Our total operating expenses for the twelve months ended July 31, 2011 were $987,500, compared to operating expenses of $134,109 during the same period in fiscal 2010. Our total operating expenses during the twelve months ended July 31, 2011 consisted of $315,834 in compensation expense, $176,765 in stock compensation expense, $261,600 in consulting fees, $77,863 in professional fees, $139,938 in general and administrative expenses and $15,500 for Chiligatoro Operating Costs, and we did not incur any foreign exchange losses, management fees, rent expenses or other operating expenses.
Our general and administrative expenses consist of professional fees, transfer agent fees, investor relations expenses and general office expenses. Our professional fees include legal, accounting and auditing fees.
Results of Operations for the Period from June 21, 2007 (Date of Inception) to July 31, 2011
From our inception on June 21, 2007 to July 31, 2011 we did not generate any revenues and we incurred a net loss of $1,315,972. We may not generate significant revenues from our interest in the Chiligatoro Hydro-Electric Project, Iscan Hydro-Electric Project or Sayab Wind Project or any other properties in which we acquire an interest, and we anticipate that we will incur substantial losses for the foreseeable future.
Our total operating expenses from our inception on June 21, 2007 to July 31, 2011 were $1,203,856, consisting of compensation expense of $359,259, $176,765 in stock compensation expense, $261,600 in consulting expense, $119,083 in professional fees, general and administrative expenses equal to $226,149 and Chiligatoro Operating costs of $61,000. We have not incurred any foreign exchange losses, management fees, rent expenses or other operating expenses since our inception.
Our general and administrative expenses consist of transfer agent fees, and general office expenses. Our professional fees include legal, accounting and auditing fees.
From our inception on June 21, 2007 to July 31, 2011 we also received $13,000 in the form of proceeds from loan recovery and incurred $32,700 in expenses related to the impairment of a note receivable.
Liquidity and Capital Resources
As of July 31, 2011 we had $150 in cash, $1,816 in prepaids, and $717,466 in total assets, $767,878 in total liabilities and a working capital deficit of $765,912. Our accumulated deficit from our inception on June 21, 2007 to July 31, 2011 was $1,315,972 and was funded primarily through equity and debt financing.
We are dependent on funds raised through our equity and debt financing, and since our inception on June 21, 2007, we have raised gross proceeds of $90,514 in cash from the sale of our common stock, $349,000 in proceeds from loans, and $49,423 from advances from related parties.
From our inception on June 21, 2007 to July 31, 2011 we spent net cash of $479,969 on operating activities. During the twelve months ended July 31, 2011 we spent net cash of $304,254 on operating activities, compared to net cash spending of $113,725 on operating activities during the same period in fiscal 2010. The increase in expenditures on operating activities for the twelve months ended July 31, 2011 was primarily due to an increase operating expenses due the operations of the Chiligatoro project and the hiring of employees.
From our inception on June 21, 2007 to July 31, 2011 we spent net cash of $10,000 on investing activities, all of which was in the form of a loan to a third party.
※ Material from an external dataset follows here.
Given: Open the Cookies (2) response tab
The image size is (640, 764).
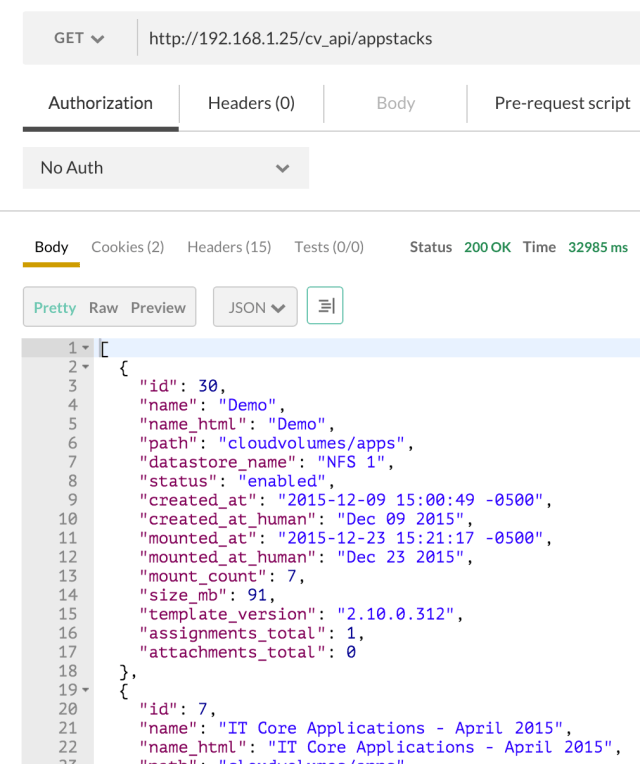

We did not spend net cash on investing activities during the twelve months ended July 31, 2011. We did not spend net cash on investing activities during the same period in fiscal 2010.
From our inception on June 21, 2007 to July 31, 2011 we received net cash of $490,119 from financing activities, of which $90,514 were proceeds from the issuance of our common stock and $349,000 were proceeds from loans and $49,423 from advances from related parties. During the twelve months ended July 31, 2011 we did receive $283,488 net cash from financing activities, compared to net cash received of $116,117 during the same period in fiscal 2010. The increase in receipts from financing activities for the twelve months ended July 31, 2011 was primarily due to an increase in proceeds from loans.
During the twelve months ended July 31, 2011 our monthly cash requirements to fund our operating activities was approximately $22,037. Our cash of $150 as of July 31, 2011 is sufficient to cover our current monthly burn rate for less than one month.
We estimate our planned expenses for the next 24 months (beginning October 2011) to be approximately $13,801,000, as summarized in the table below.
Description
|
Potential completion date
|
Estimated Expenses ($)
|
Complete Feasibility & Environmental Studies
|
6 months
|
1,000,000
|
Project Permitting
|
6 months
|
85,000
|
Lease/Land Purchase
|
6 months
|
500,000
|
Final Construction Design
|
6 months
|
150,000
|
Engineering & Construction Consultants
|
6 months
|
200,000
|
Mobilization of Equipment
|
6 months
|
200,000
|
Stage 1 Construction
|
12 months
|
2,600,000
|
Stage 2 Construction
|
18 months
|
2,800,000
|
Stage 3 Construction
|
24 months
|
3,700,000
|
Professional Fees (legal and accounting)
|
12 months
|
100,000
|
Project Supervision
|
12 months
|
150,000
|
Project Socialization
|
12 months
|
75,000
|
General and administrative expenses
|
12 months
|
1,150,000
|
Contingencies (10%)
|
24 months
|
1,091,000
|
Total
|
|
13,801,000
|
Our general and administrative expenses for the year will consist primarily of transfer agent fees, investor relations expenses and general office expenses. The professional fees are related to our regulatory filings throughout the year.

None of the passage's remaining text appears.